The price of the acquisition was not disclosed, but Bloomberg places the figure at around $1bn.
Cisco’s acquisition will broaden the company's visibility to pinpoint deficiencies and improve its network and application performance. ThousandEyes will continue to be vendor-neutral, and offer the same services it does today,
Cisco wants resilience
“We need to have better visibility, intelligence and insights of the Internet than we ever had from private networks," Cisco SVP and GM Todd Nightingale said.
“Headquartered in San Francisco and founded in 2010, ThousandEyes provides Internet intelligence at a scale and accuracy never seen before. In a time when every meeting is held and every document is shared through connected applications, the need for ThousandEyes technology has never been so high.

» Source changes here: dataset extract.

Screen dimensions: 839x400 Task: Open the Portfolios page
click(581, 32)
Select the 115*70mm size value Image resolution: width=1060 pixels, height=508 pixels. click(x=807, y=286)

“With ThousandEyes, AppDynamics, and Cisco SD-WAN technology, we will have the ability to improve the performance, reliability, and scalability of all the applications on which we depend so much.”
ThousandEyes's big day
In a blog post, ThousandEyes CEO and co-founder, Mohit Lad said: “Today is a big day as we announce our plans to join forces with Cisco.
“I have been asked about our exit strategy many times. I have never liked that question. We’ve never had an exit strategy and I used to say my exit strategy is 'to not have one.' Even an IPO is not an exit to me - it’s just a new phase for the company. So, our strategy has been to keep growing and to make decisions that were healthy for the long term. While some folks may argue that this is an exit, it’s not in my mind.
“We decided to become part of Cisco because we saw the potential to do much more, much faster, and truly create a legacy for ThousandEyes."
ThousandEyes was born in 2013 as a startup between Lad and co-founder Ricardo Oliveira and focused on complex Internet routing issues and troubleshooting networks.